**Work item:** Resume the interview with Elizabeth Popp Berman about efficiency in U.S. public policy, starting right after its last sentence.

Q&A with Elizabeth Popp Berman, Author of Thinking Like an Economist

Book Cover. Image Source: Princeton University Press.

Interviewed by Zheng Fu on March 31, 2023 for the Spring 2023 SKAT Newsletter

Elizabeth Popp Berman is the Richard H. Price Professor of Organizational Studies and (by courtesy) Sociology at the University of Michigan. She is the author of Thinking Like an Economist: How Efficiency Replaced Equality in U.S. Public Policy (Princeton University Press, 2022) and Creating the Market University: How Academic Science Became an Economic Engine (Princeton University Press, 2012).

Q: I want to discuss the relationship between “efficiency” and other values. Your book shows quite clearly that in practice, “efficiency” took over as a value, driving experts to find less costly policy solutions, which are at odds with values like universalism and equality. There is a gap between the promise of “efficiency” as a neutral guiding principle to find the best solution given an end, and what happens in practice, where “Kaldor Hicks efficiency” (38) comes to decide what government should prioritize. I am curious whether economists see the difference between efficiency of means and efficiency of ends? Are both of them seen as equally value neutral? Do you think it is inevitable that efficiency as in finding best means will be coupled with efficiency as in finding the best ends? Can we separate one from the other? In other words, is there a world in which economists could have provided the answer to questions like: what would be the most efficient way to reach universal health care, if the policy priority of “universal health care” has been established? Or, from a pragmatist tradition, maybe we can only see the “end in view”, that is, the experts can only see the ends that their means have primed them to see. In other words, do the economists lean towards policy goals that prioritize saving costs because these are the goals that they are better at solving using cost-benefit analysis?

A: Well, economists use efficiency in several different ways—productive efficiency, allocative efficiency, Kaldor-Hicks efficiency—which I elide over a bit in the book, but which also get elided over in policymaking practice. The efficiency of means that you’re talking about—where you choose what the policy goal is—say, to reduce poverty by 50%–and then consider the least expensive way to get there—is essentially the same as cost-effectiveness. And in this formulation, you can very explicitly separate (or at least try to) the piece that is political from the piece that is technical.

So you can say, oh, well it’s the politicians who choose the ends; we’re just looking at the best means to get there once we’ve been given those ends. Kaldor-Hicks efficiency and allocative efficiency, by contrast, get closer to the “efficiency of ends” that you’re talking about.

So for example in regulation, the question might be “do all the costs of this regulation”—say it’s some kind of limit on pollution—“outweigh all the benefits.” And if they don’t, you don’t recommend the regulation. This is using efficiency to decide what the ends should be: that we should implement environmental regulations whose benefits exceed their costs. Which might be a sensible way to do things—but we also might just want to say, “we should keep pollution below X amount regardless of cost”—perhaps for moral reasons, or perhaps we think that the benefits are hard to measure sufficiently. So in the first case, efficiency has become the end. But in the second case, we might look for efficient (meaning cost-effective) means to achieve our goal of keeping pollution below X amount, but efficiency itself is not the end goal.

**Data provided:**
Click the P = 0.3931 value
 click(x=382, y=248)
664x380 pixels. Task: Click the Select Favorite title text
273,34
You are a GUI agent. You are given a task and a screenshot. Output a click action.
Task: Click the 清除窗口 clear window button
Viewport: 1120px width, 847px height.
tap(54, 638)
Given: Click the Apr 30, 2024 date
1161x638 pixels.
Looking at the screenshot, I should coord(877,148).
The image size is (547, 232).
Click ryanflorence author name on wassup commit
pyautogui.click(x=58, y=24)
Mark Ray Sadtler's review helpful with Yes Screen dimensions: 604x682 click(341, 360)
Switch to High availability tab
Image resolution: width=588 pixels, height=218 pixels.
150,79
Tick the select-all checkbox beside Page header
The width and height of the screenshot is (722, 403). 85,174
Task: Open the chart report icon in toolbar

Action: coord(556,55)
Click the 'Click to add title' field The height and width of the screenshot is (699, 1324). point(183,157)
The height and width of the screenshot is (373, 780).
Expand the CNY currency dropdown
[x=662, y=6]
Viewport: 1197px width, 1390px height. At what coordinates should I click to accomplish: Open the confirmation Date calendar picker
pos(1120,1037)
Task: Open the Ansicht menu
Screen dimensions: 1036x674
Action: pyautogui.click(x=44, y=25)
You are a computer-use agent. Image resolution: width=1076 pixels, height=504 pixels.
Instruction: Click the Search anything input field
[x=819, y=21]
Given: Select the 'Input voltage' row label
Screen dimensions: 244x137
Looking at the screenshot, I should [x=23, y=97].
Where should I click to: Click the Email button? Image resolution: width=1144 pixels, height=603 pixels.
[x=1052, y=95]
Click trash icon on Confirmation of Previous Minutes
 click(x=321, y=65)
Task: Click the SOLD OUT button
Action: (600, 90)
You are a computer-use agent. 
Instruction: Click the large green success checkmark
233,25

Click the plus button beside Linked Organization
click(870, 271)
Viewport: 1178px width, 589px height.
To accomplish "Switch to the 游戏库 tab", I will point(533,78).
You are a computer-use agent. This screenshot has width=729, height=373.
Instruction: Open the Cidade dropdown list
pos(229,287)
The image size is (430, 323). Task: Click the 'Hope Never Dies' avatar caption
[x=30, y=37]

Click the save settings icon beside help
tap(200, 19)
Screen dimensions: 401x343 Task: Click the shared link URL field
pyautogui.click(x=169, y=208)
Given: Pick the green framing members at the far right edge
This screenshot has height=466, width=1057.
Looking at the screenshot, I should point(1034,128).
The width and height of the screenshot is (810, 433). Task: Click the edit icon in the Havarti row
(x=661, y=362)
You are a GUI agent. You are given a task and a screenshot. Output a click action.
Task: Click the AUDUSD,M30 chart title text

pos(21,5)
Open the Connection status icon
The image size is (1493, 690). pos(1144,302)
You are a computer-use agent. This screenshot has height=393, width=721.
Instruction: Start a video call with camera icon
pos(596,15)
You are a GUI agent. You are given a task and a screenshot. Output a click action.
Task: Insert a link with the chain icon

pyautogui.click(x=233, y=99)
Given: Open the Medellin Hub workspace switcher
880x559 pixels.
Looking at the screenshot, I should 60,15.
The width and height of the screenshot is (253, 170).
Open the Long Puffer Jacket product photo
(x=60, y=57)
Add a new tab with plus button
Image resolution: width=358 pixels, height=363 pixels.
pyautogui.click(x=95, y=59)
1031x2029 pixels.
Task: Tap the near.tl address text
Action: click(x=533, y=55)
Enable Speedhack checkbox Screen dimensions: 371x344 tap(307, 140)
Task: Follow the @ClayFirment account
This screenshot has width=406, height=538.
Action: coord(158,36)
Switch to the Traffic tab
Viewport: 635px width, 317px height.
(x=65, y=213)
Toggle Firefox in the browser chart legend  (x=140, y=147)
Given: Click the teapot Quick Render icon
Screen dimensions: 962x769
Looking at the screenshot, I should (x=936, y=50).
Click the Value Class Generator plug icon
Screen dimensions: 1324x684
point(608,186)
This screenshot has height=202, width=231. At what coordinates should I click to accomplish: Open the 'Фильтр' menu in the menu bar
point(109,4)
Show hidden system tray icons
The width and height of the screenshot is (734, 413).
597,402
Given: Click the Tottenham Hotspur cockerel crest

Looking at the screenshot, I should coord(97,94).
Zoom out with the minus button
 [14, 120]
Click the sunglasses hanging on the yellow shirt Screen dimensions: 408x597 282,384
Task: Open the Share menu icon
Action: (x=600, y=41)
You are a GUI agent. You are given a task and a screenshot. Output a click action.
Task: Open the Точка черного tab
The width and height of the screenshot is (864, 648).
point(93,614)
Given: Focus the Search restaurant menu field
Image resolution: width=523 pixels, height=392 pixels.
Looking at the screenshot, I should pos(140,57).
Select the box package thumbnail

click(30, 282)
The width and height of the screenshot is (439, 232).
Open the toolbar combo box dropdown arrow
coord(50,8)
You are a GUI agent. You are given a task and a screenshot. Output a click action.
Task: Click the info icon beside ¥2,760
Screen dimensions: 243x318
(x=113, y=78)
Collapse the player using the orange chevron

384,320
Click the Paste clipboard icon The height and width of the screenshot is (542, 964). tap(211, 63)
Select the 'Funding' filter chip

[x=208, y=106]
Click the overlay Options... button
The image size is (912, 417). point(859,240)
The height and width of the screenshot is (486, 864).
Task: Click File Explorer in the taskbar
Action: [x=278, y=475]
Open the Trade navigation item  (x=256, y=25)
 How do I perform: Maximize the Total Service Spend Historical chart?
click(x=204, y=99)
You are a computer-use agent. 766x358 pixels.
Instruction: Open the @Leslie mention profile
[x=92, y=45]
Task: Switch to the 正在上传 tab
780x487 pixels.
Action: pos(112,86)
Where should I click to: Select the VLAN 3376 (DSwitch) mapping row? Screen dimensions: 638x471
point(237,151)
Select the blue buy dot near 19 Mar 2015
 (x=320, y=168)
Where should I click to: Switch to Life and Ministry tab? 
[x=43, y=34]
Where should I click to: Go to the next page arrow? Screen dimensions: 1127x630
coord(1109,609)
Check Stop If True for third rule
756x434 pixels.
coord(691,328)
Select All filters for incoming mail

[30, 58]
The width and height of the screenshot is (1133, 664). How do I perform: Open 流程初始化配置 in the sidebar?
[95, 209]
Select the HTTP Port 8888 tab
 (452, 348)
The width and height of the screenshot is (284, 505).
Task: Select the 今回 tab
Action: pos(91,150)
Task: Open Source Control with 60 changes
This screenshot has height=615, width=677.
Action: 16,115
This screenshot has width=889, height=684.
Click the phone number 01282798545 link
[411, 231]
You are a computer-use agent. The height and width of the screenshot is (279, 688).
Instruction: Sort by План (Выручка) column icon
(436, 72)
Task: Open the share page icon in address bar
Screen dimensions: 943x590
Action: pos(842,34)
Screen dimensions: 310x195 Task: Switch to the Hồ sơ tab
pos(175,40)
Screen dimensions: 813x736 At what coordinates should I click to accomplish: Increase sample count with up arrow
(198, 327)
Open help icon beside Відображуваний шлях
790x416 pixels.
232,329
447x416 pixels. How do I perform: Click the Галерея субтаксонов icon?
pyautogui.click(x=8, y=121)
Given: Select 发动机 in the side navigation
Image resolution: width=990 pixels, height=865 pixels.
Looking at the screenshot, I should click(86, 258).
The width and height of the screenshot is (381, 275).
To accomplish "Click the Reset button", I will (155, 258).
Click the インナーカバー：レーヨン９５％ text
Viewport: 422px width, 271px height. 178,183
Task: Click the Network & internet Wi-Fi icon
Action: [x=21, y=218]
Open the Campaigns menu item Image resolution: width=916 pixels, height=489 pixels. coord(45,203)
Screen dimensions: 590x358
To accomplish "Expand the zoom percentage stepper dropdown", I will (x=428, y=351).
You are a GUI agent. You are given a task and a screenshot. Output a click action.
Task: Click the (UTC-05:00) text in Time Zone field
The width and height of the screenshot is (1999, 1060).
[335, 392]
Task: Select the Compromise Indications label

**Task result:**
Certainly economists distinguish between these technically different forms of efficiency in their work, but I don’t think a lot of them have thought very carefully about what it means for efficiency to be an end: that that in itself it a value choice. I think, instead, that they typically just see efficiency as a good thing—because no one really advocates for inefficiency for its own sake—and don’t recognize that it is a choice about the ends of policy that might actively be competing with other ends of policy—like wanting a social welfare program to be universal, rather than targeted, for moral or strategic reasons, rather than economic ones. I think that efficiency as means can be separated from efficiency as ends, and its implications are less conservative if that is the case. Because you could have some really ambitious goal—say, our goal is to make college free—what is the most efficient way to get there? Although the other kind of efficiency quickly creeps in, because then the first thing someone is going to say is, well, this is not the most efficient way to spend our money; if our end goal is efficiency there is some better way we can be using that money and people can pay for college themselves. So yes, there is a world in which you could set a policy end and then just focus on the most efficient way to get there—and that’s sort of where things started, in the 1960s—but it’s hard for people who value efficiency to stay there, and not start saying, “well, that policy end isn’t the most efficient one so it’s not really good.”

And yes, I absolutely think that part of this is only being able to see problems through the lens of the toolkit you’ve been given. And this is perhaps even a bigger deal for people trained in policy schools, where cost-benefit analysis is taught as the way of evaluating good vs. bad policy.

Q: I want to expand a little bit how efficiency works as an end. I think it is difficult to talk about efficiency without thinking about efficiency for whom and for what. For example,  I have read some articles about how the US healthcare system is not efficient in the sense that healthcare spending accounts for 19 percent of the US GDP and the health outcome in the US is not that great compared to other developed nations. A lot of money end up getting spent on administrative costs like insurance. So market efficiency in the eyes of some might lead to less efficiency if examined from the view of the society as a whole. Is there a default (or hidden assumption) in the mind of those arguing for efficiency, especially in terms of efficiency for whom? Whose efficiency or what kind of efficiency are people trying to maximize when efficiency is promoted as a value?

A: Well, first of all, I do think the modal U.S. economist thinks the U.S. healthcare system is pretty terrible and that single-payer healthcare—whether their first-choice policy or not—would be preferable on efficiency grounds to what we’ve currently got. So no one is defending the current system as ideal. But there are two things we can separate out here.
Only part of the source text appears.